Obra bilingue em português e grego - texto sequencial - com um prólogo de Castilho em português, até à página 23, com a biografia de Anacreonte.
«Em 1866, o sempre polémico mas engenhoso poeta António Feliciano de Castilho publicou a sua versão poética do que considerava serem os poemas de Anacreonte, na realidade uma adaptação às formas da lírica nacional de 53 dos actualmente considerados 60 Anacreontea.

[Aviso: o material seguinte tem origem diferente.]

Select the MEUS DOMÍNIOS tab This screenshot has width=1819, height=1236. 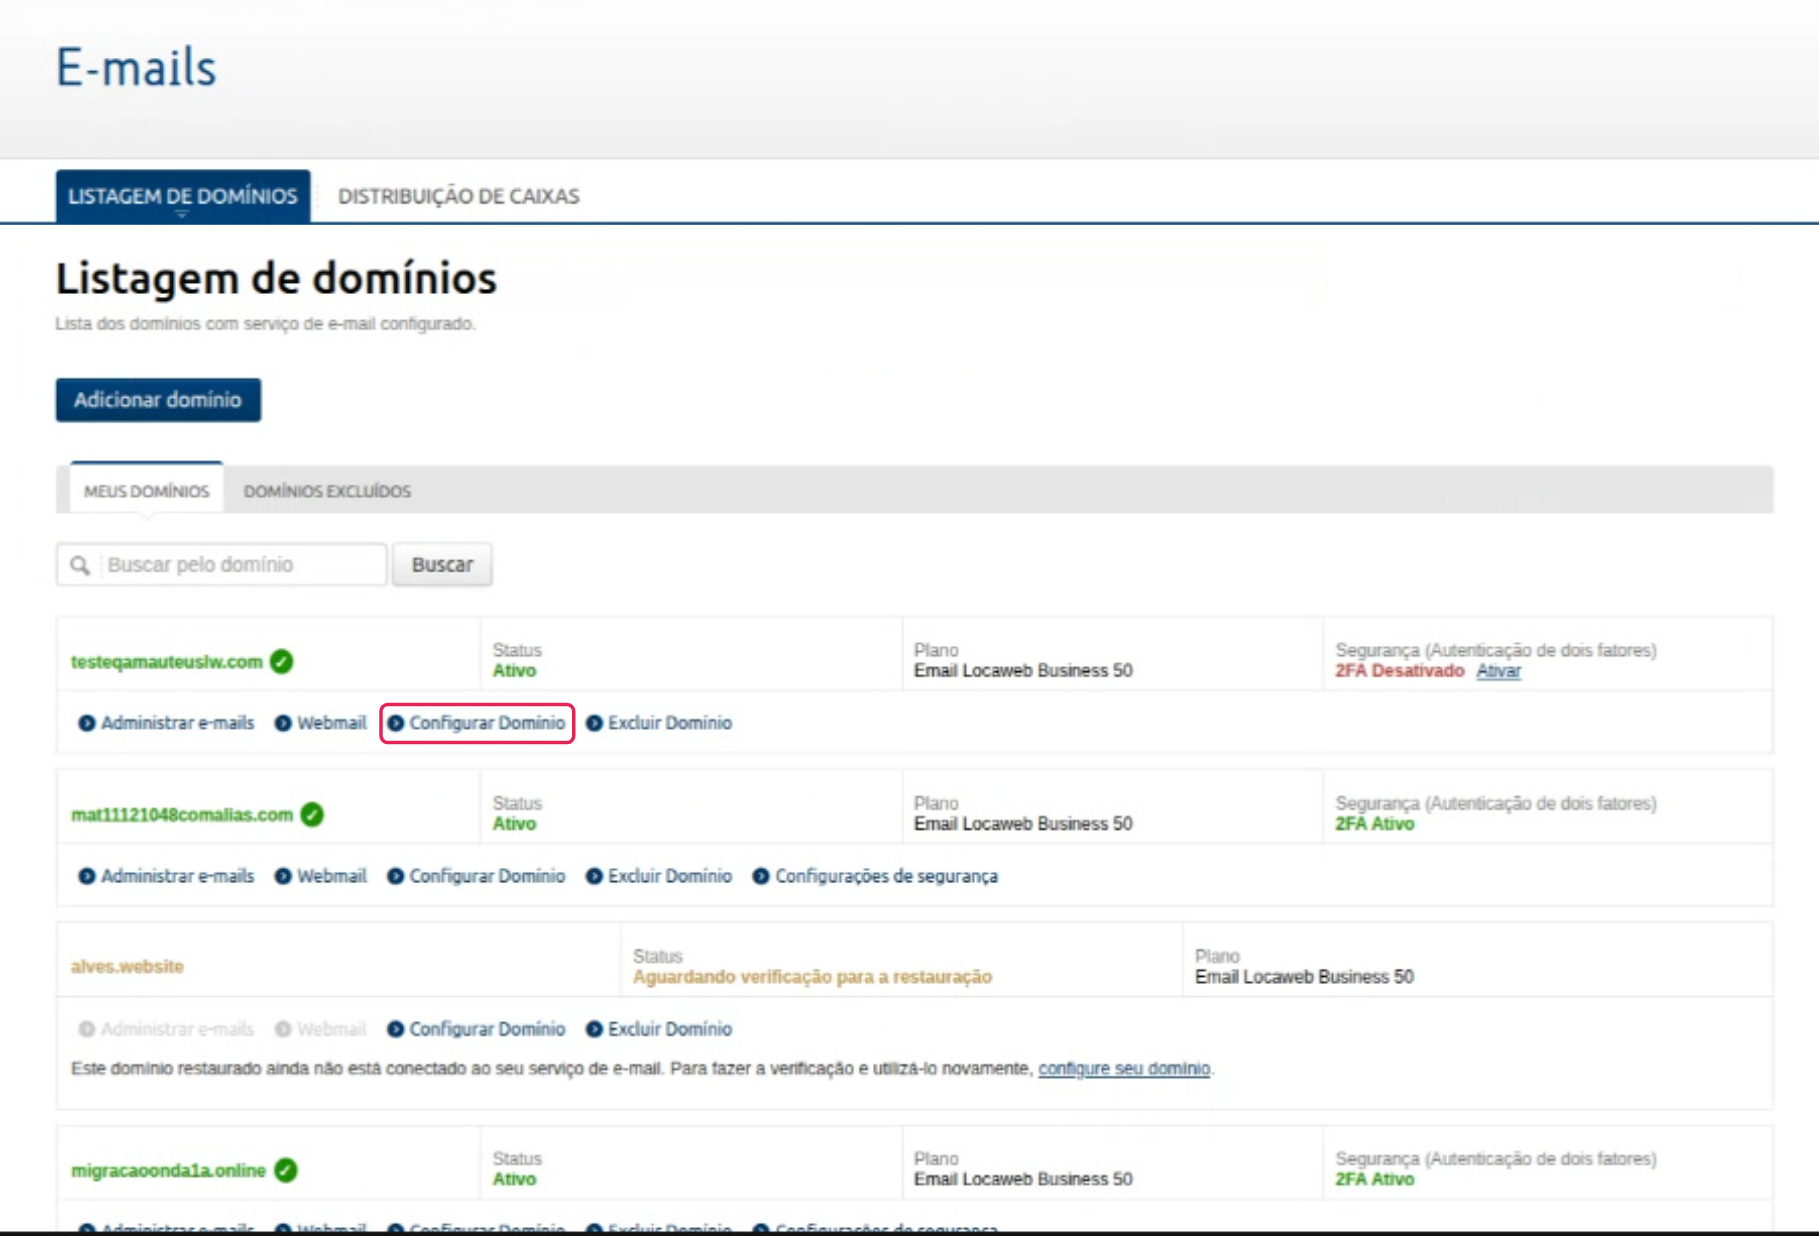[x=145, y=491]
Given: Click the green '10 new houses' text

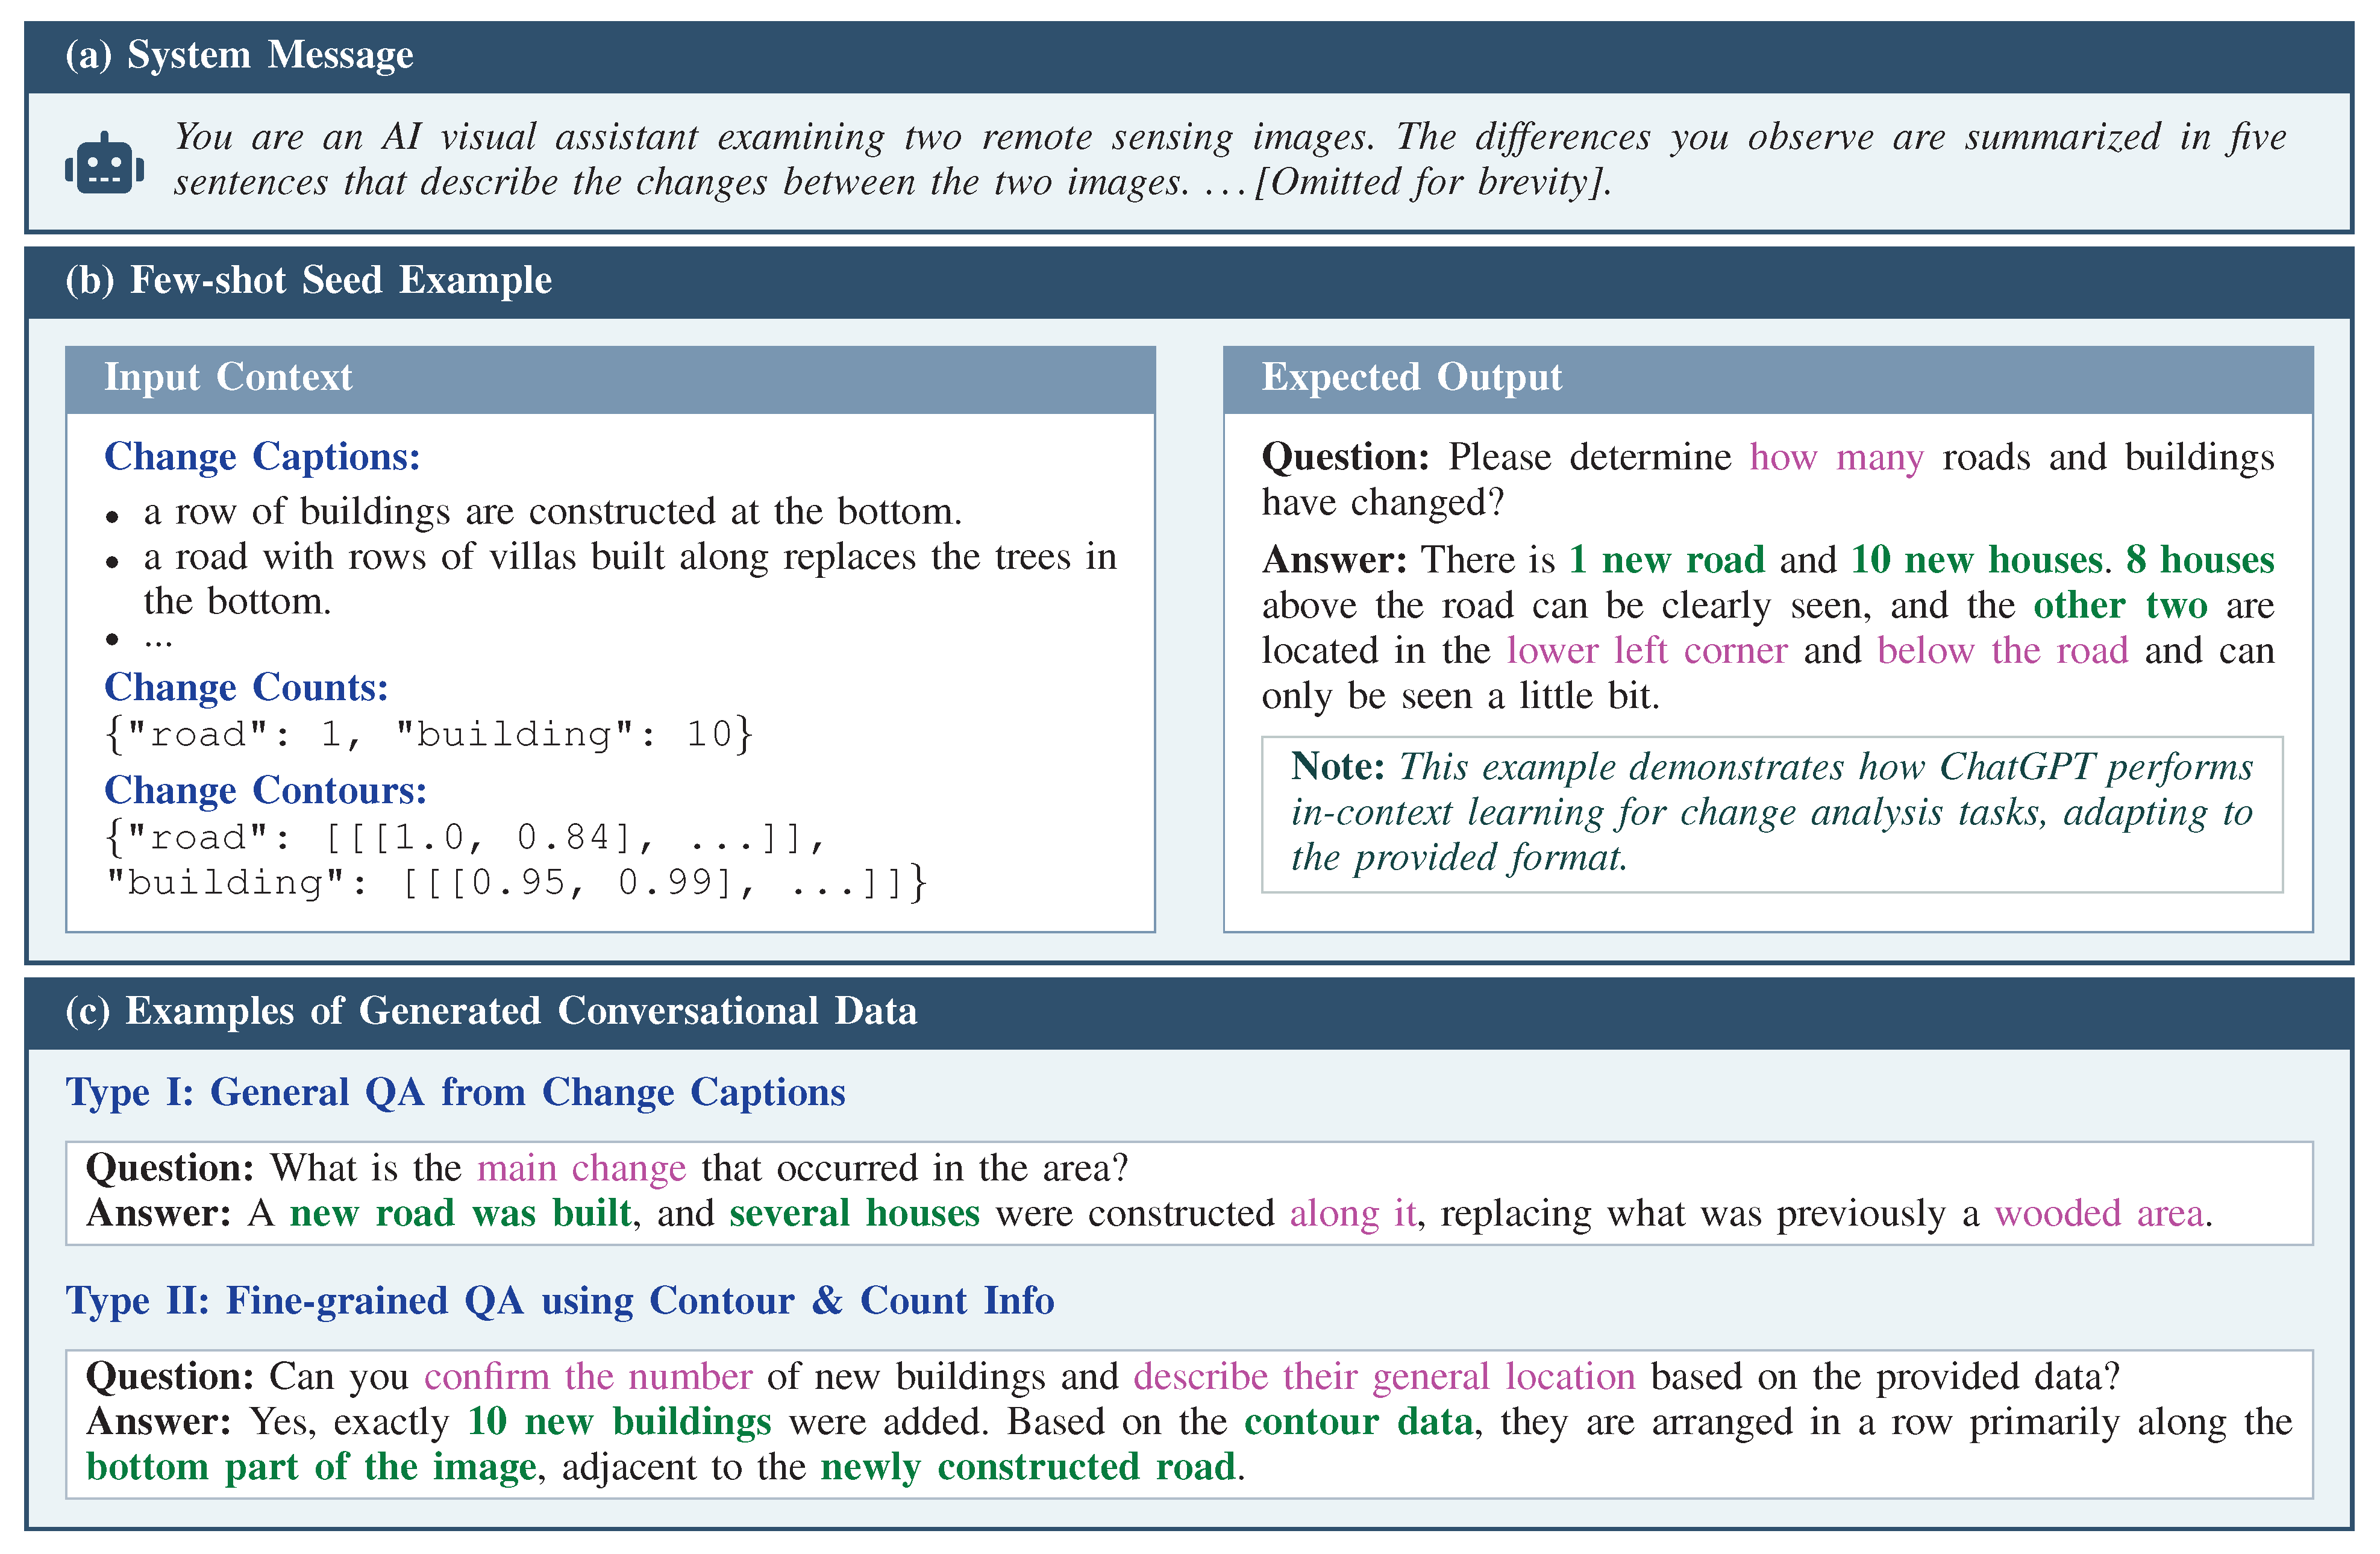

A figura e a obra de António Feliciano Castilho (1800-1875) ficariam para sempre marcadas por uma série de episódios e polémicas artísticas e pessoais, sobretudo no contexto da afirmação do Realismo em Portugal, que tantas vezes ofusca, pelo menos para o público culto mas menos informado, a riqueza de uma obra poética e de tradução dos clássicos ímpar entre nós. Cego aos seis anos de idade, em consequência de um surto de sarampo, desde a infância se dedicou ao estudo das línguas e culturas clássicas no Geral do Cunhal das Bolas, e consta que, com cinco anos, já versejava em latim e traduzia versos de Ovídio.»
Ref.: «Castilho, tradutor ou poeta anacreôntico? (A Lyrica de Anacreonte, 1866)», por Carlos A. Martins de Jesus, Humaitas, n.º 63, 2011.